I am trying verify the noise floor returned by Matlab sinad()
. I am able to get the results matching by summing power spectrum density with $\frac{f_\text{s}}{N}$. But I am not able to match the results by following Parseval's theorem to root sum square the $X[k]$.
$$ S_1=\sum_{n=0}^{N-1} \big|w[n]\big| $$ $$ S_2=\sum_{n=0}^{N-1} \big|w[n]^2\big| $$
where $w[n]$ is a window function.
$$ \sum_{n=0}^{N-1} \big|x[n]\big|^2 = \frac{1}{S_1}\sum_{k=0}^{N-1}\big|X[k]\big|^2 $$
My thought was to apply windows DC gain correction at $X[k]$ amplitude scale (not power scale). This relation works if the windowing function is Uniform, so obviously I am missing something.

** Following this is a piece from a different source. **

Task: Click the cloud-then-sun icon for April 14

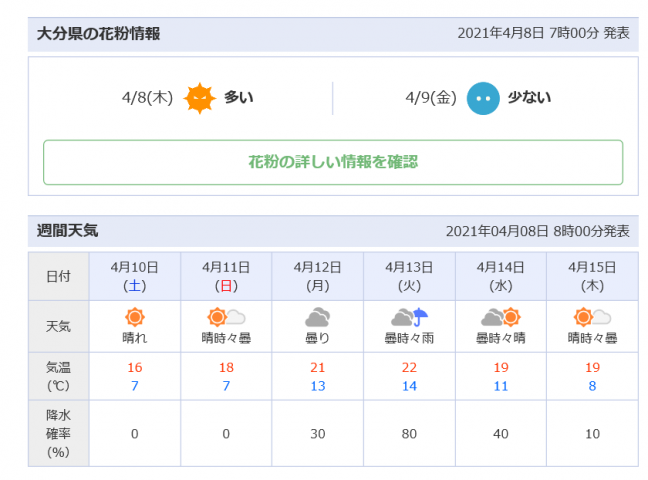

Thanks to @Dan Boschen and @OverLordGoldDragon, I realized there are two errors:
- Because this is non-coherent signals, the correction factor is $S_2$ rather than $S_1$. And correction is applied to power not amplitude.
- The dividing factor should still be $frac{1}{N}$. Correction made within the summing operation.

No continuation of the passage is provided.